Geographically, West Java Province is situated between 5 50'-7 50'
South parallels and 104 48'-104 48 East meridians.
West Java Province is bordered of:
North side: Java Sea and Jakarta
West side: Banten Province and Hindia Ocean
South side: Hindia Ocean
East side: Central Java Province.
This strategic geographical condition is an advantage for West Java
particularly in communication and transportation. Northern region
is plain area, while southern part is a hilly area with beaches,
and the middle region is mountainous area. But after the establishment
of Banten Province, the size of West Java becomes 35,746.26 kilometer
West Java has a characteristic as part of a volcanic belt, which
spans from Sumatra Island to the northern part of Sulawesi Island.
Its land can be divided into a region with steep mountains with
altitude of more than 1,500 meter above the sea level in the South,
moderate hill with elevation of 100 to 1,500 meters, and plain region
in the north with elevation between 0 and 10 meters and river region.

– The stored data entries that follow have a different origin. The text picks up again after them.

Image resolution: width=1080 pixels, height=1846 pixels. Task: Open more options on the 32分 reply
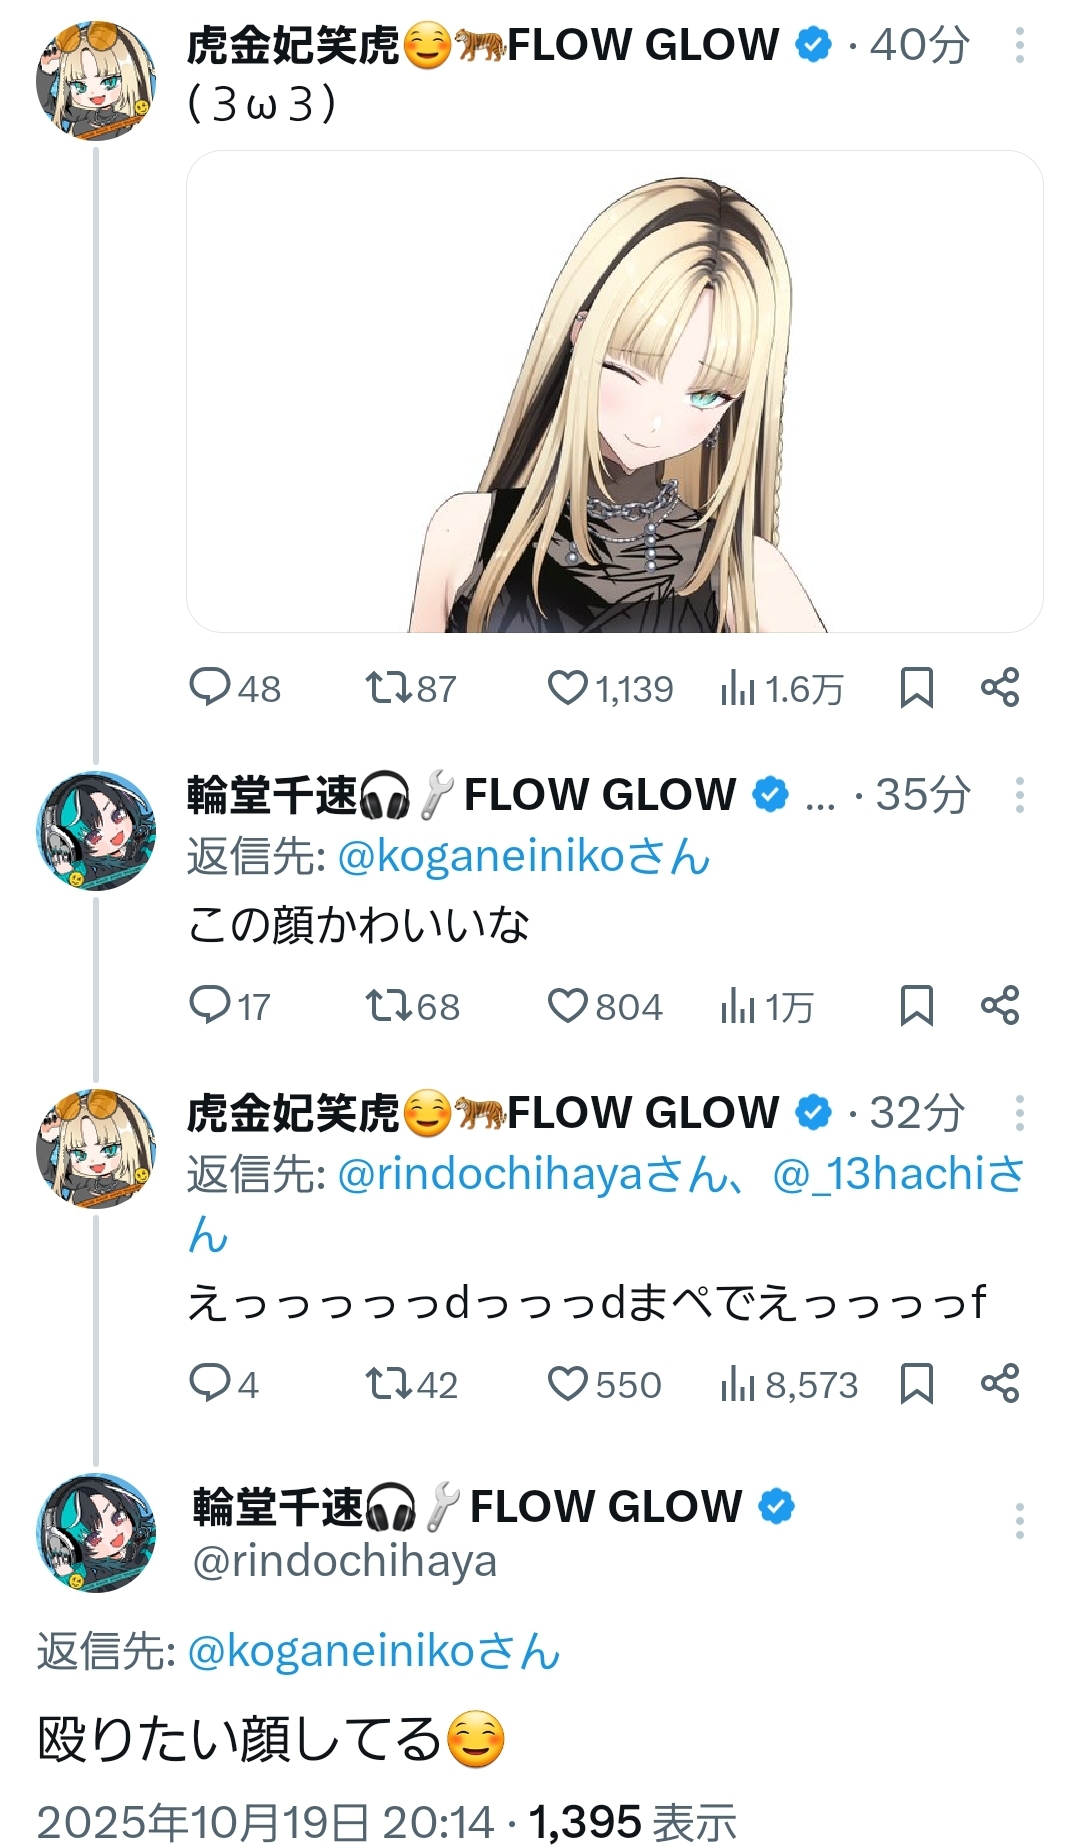(1019, 1113)
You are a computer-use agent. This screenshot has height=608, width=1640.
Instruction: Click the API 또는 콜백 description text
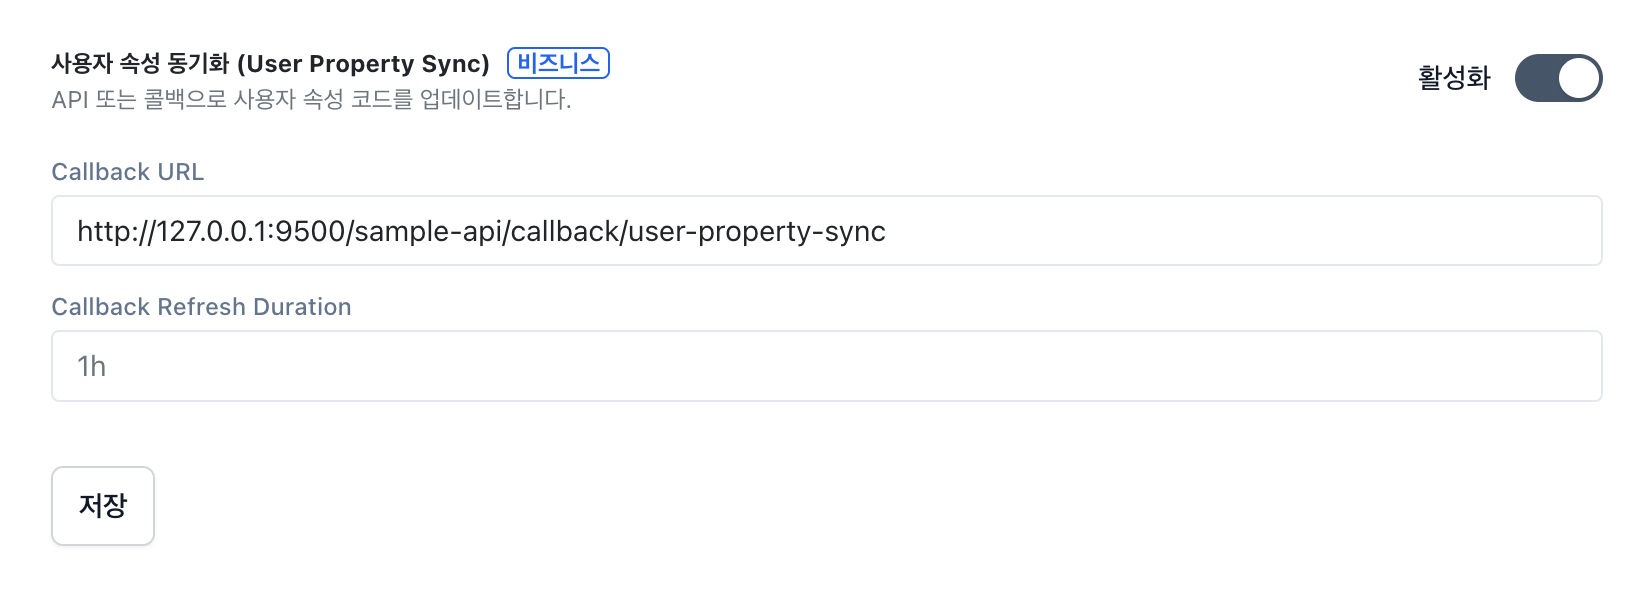(311, 100)
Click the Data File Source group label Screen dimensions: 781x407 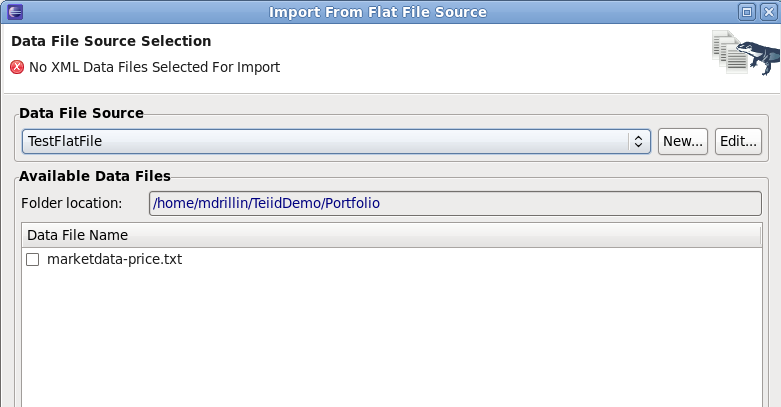click(81, 113)

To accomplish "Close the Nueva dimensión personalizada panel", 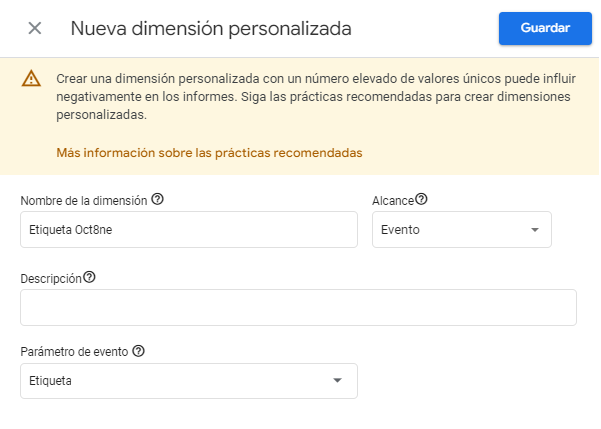I will (x=35, y=28).
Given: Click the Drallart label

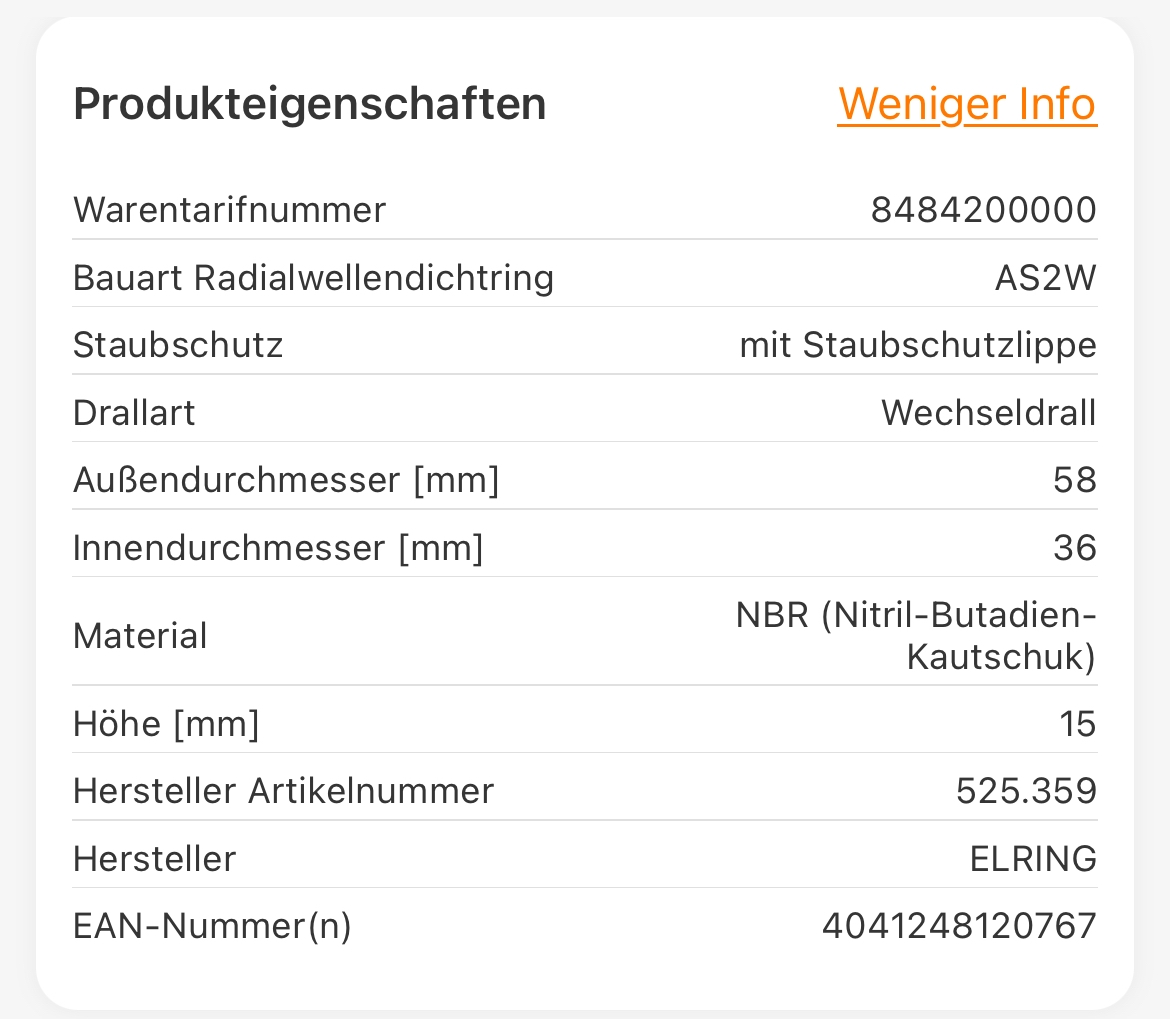Looking at the screenshot, I should tap(134, 413).
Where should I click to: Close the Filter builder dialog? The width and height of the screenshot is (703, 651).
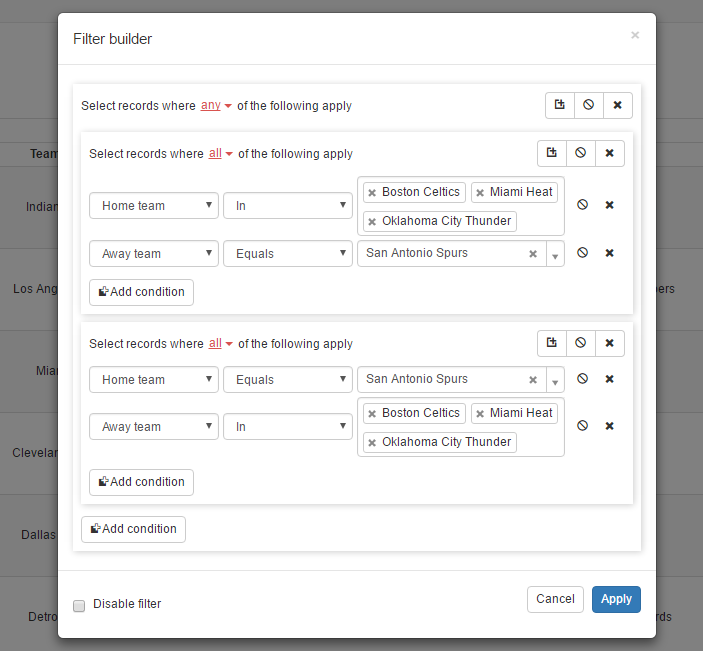(634, 35)
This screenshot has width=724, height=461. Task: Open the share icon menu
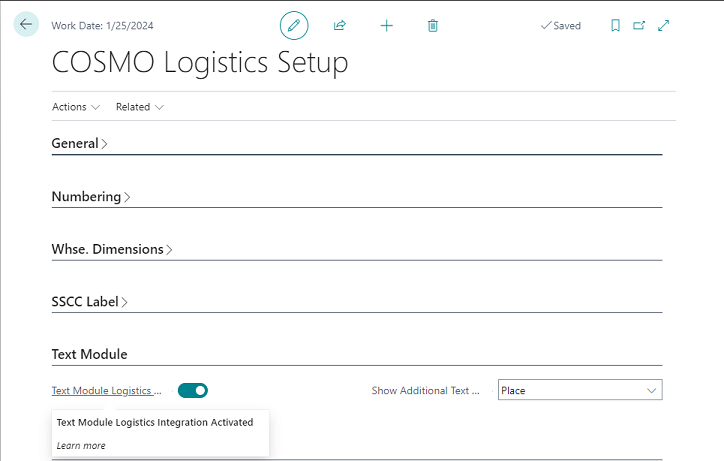(340, 25)
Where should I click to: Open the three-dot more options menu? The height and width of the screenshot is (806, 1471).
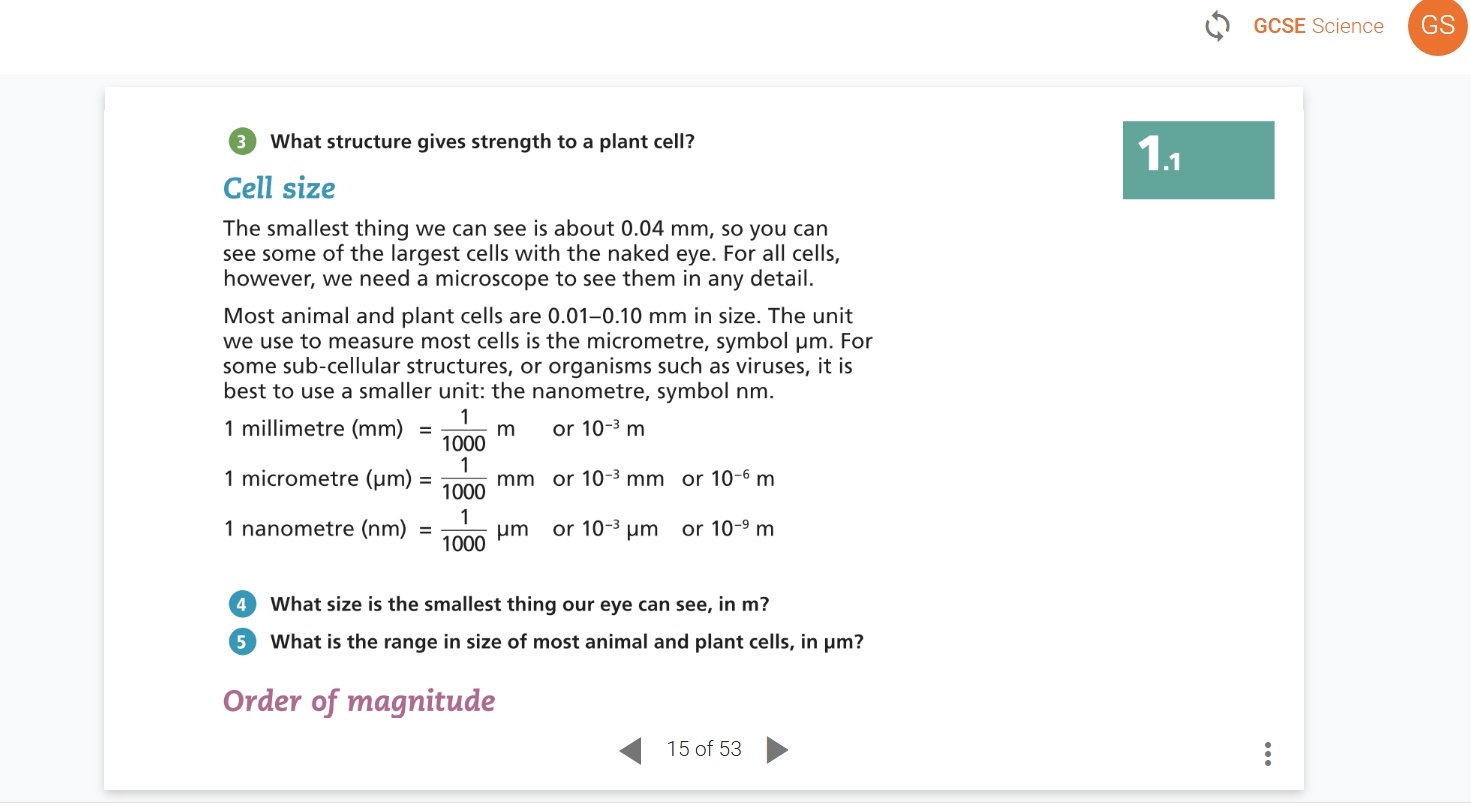(x=1267, y=754)

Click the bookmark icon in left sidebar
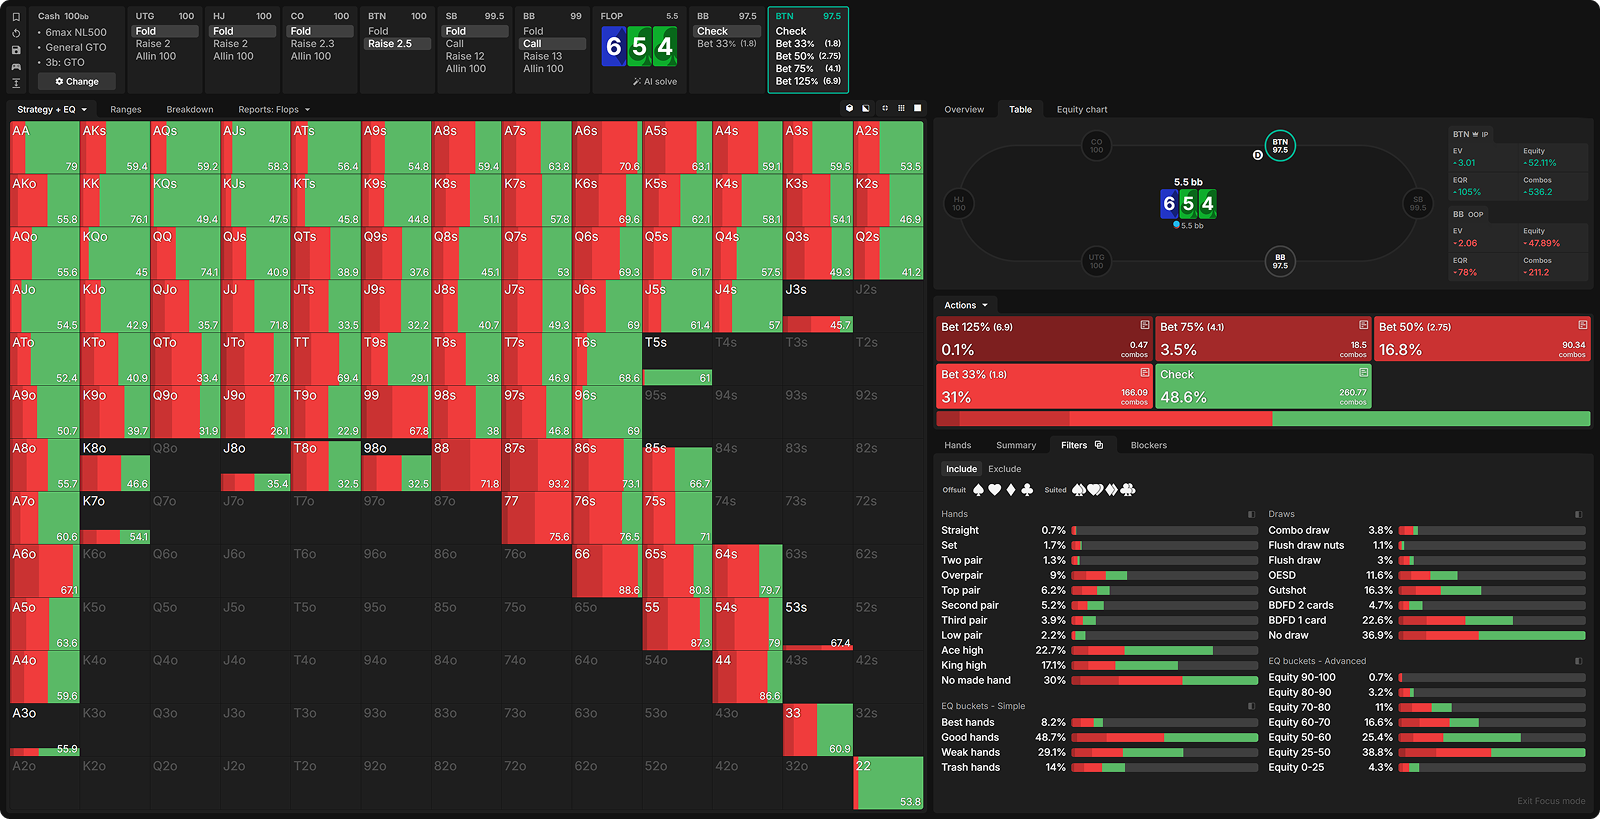[x=16, y=17]
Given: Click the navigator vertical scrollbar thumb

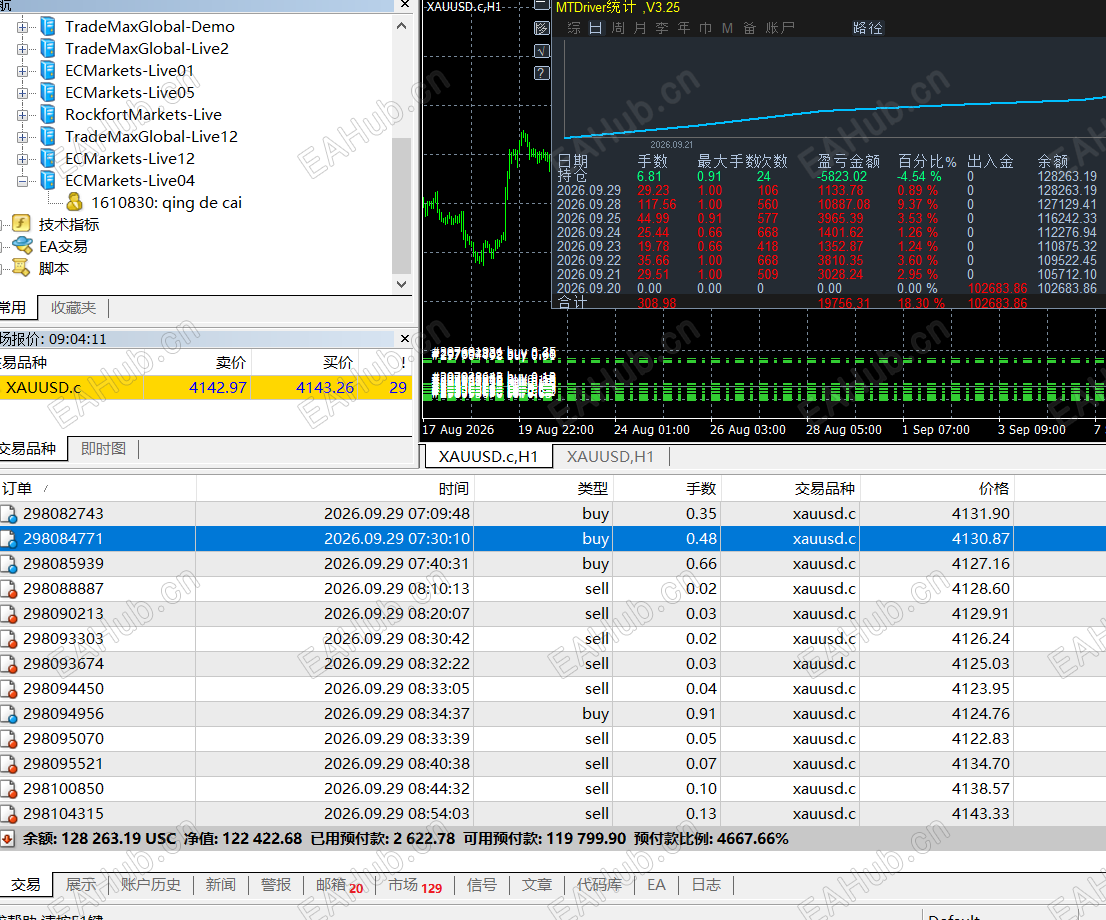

West Java has tropical climate with temperature reaching 9 degrees
Celsius at the Peak of Mount Pangrango and 34 degrees Celsius in
north beach. The average rainfall is at 2,000 millimeters per year,
but in the mountainous areas the rainfall could reach 3,000 to 5,000
millimeters per year.
Based on the national census in 1999, West Java population after
the separation of Banten stood at 34,555,622 people. In 2000, based
on another census, the population grew to 35,500,611 people with
population density of 1,022 inhabitants per square kilometer. The
population growth between 1990 and 2000 reached 2.17 %. In 2003,
the population has increased to 38,059,540 people with population
density of 1,064 inhabitants per square kilometer.